Asked to do a ”Ted Talk-style”-talk at an event, I say Yes without giving it a second thought. Four days before the event, I am startled when I realize that it’s time to figure out, in general terms, what to speak about. So I spend a few hours jotting down ideas on a piece of paper, that turns into two pieces of paper. Three. Four. Five even. There’s enough material there for a half day workshop, when in reality I have approximately 12-15 minutes. So I let it rest, go about my days, letting the ideas and my intention for the day percolate quietly in the background.

Sit myself down two nights before the event, flicking through those five pages worth of ideas, grabbing an empty piece of paper and write… and what comes up is quite different from what was on the first five pieces of brainstorming material. Get busy with other things, and my presentation is put on the back-burner again.

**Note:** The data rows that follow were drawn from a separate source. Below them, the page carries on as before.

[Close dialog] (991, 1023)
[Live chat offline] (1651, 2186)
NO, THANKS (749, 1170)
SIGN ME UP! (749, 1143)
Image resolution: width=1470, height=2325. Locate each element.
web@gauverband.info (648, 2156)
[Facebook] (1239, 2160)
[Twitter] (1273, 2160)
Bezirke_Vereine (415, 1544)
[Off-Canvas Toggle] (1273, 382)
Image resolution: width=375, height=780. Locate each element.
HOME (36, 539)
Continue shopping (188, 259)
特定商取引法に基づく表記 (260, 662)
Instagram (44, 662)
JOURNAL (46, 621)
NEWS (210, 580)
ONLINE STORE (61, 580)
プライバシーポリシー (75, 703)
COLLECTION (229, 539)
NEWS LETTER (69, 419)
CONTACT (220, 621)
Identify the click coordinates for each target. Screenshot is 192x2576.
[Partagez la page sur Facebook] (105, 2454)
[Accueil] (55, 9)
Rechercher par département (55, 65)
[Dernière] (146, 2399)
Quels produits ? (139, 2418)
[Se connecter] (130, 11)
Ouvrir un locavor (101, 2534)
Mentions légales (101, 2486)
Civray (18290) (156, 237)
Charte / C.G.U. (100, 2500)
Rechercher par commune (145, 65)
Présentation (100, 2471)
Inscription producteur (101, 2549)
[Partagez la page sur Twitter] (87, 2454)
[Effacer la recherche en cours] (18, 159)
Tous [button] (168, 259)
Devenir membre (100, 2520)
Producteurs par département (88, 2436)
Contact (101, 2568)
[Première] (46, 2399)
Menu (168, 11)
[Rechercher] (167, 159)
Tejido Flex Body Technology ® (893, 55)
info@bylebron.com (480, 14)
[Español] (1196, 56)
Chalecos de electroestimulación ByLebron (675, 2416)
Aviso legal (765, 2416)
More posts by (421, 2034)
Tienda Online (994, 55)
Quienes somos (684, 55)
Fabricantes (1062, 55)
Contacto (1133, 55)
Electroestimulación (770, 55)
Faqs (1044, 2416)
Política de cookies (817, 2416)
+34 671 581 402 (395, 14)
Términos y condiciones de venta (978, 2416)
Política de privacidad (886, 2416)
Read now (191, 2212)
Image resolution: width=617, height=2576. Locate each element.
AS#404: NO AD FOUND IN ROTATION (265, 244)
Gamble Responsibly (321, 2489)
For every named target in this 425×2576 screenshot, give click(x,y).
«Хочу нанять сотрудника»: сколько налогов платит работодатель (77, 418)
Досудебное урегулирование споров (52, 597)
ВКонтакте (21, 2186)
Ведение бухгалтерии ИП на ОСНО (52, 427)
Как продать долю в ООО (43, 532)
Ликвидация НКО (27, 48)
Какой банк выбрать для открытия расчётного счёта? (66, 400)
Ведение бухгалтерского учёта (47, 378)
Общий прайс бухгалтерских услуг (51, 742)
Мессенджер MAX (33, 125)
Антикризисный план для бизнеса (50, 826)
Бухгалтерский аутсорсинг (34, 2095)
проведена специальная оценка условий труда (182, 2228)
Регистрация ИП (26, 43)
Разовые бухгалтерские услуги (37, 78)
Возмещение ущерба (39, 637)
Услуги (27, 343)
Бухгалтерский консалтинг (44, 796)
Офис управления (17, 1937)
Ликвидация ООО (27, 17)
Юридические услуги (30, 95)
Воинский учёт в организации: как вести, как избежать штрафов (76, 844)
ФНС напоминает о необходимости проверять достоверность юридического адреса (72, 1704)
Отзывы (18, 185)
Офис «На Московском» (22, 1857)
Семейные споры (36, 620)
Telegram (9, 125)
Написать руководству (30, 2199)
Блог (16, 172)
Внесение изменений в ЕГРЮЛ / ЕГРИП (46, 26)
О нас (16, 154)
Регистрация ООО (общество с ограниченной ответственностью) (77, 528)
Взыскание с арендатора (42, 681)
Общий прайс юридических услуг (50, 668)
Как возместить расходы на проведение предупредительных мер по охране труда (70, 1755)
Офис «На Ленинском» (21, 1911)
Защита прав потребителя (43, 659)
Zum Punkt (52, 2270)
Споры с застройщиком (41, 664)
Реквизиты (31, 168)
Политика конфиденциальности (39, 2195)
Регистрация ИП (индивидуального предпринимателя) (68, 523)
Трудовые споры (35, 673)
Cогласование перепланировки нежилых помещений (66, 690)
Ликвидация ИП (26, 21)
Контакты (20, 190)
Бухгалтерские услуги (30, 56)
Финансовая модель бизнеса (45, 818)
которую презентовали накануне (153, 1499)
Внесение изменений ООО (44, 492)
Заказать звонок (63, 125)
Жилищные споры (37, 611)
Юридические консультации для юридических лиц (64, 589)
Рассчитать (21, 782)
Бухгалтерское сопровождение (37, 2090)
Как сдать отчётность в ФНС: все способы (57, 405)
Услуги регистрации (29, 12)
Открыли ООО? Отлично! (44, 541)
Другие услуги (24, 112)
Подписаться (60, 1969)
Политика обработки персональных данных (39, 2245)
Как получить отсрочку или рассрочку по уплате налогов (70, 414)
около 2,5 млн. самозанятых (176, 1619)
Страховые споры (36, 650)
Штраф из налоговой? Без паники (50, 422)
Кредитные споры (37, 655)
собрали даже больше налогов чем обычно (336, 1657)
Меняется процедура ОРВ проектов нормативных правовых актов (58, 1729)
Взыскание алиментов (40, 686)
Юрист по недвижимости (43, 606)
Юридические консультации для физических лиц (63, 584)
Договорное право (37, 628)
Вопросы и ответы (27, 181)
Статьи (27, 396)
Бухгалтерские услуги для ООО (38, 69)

Waking up at four am, I lie in the dark in my bed, and start to hold an imaginary presentation, putting myself on that stage, and start to speak. I find words, ponder what worth they carry, move ahead, not really getting any sense of flow at all, so after some time I turn on the light, pick up a book, and read until my eyelids start to flutter. Turn off the light and go back to sleep for a few more hours.

As I awaken, I get up on that imaginary stage again, start to give my talk, and then, a few minutes in, I fall into that place where I know I do my best. The place where I am free of must’s and should’s, where I flow with what wants to happen. I hear the difference in my voice, how the pace of my speech slows down, how I articulate myself, and a tell-tale sign are the pauses that become an integral part of how I show up. Attuned to what wants to happen I don’t know beforehand what will come out of my mouth, so the listening within is a crucial part of how I do me. I flow with it for ten minutes or so, come to a natural close, and step off stage.

Pleased with myself I know what I just did would have fit perfectly on that stage tomorrow, giggling a bit as I am curious if tomorrow’s talk will be as good as the one I just gave with Pop the cat lying next to me in bed as my not-too-attentive audience, in the semi-darkness of the bedroom, well before the rising sun, the chirp of the birds and the hum of traffic pick up, informing me that a new day has come.

If I flow with what wants to happen tomorrow, all will be well.